Nothing should appear in the answer except the lines from the one containing "Select the 快手-W" through the end of the records below, written out exactly.

Dataset entries:
◇ ◇ ◇ ◇ ◇

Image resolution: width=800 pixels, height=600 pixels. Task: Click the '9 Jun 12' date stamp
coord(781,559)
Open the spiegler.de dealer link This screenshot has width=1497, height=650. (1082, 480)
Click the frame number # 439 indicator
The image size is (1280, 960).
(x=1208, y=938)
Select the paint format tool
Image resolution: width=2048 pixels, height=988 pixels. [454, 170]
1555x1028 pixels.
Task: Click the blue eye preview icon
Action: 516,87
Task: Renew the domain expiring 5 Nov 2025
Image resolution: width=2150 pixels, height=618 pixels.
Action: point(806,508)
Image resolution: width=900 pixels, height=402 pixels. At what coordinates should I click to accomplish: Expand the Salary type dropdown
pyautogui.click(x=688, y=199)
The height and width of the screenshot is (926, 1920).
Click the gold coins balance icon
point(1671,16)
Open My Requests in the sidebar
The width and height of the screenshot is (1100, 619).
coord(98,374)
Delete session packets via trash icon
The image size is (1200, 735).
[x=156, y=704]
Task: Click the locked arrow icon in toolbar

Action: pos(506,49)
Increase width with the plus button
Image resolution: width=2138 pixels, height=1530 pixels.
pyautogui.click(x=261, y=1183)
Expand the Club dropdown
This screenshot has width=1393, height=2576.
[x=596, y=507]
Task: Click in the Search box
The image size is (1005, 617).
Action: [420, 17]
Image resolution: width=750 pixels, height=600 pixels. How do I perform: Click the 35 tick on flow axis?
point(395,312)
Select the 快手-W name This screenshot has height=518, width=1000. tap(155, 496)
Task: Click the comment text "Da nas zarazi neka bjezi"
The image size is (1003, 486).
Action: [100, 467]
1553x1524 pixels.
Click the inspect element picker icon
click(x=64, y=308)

◇ ◇ ◇ ◇ ◇

▶ [YOUR SOLUTION]
Select the 快手-W name This screenshot has height=518, width=1000. tap(155, 496)
Task: Click the comment text "Da nas zarazi neka bjezi"
The image size is (1003, 486).
Action: [100, 467]
1553x1524 pixels.
Click the inspect element picker icon
click(x=64, y=308)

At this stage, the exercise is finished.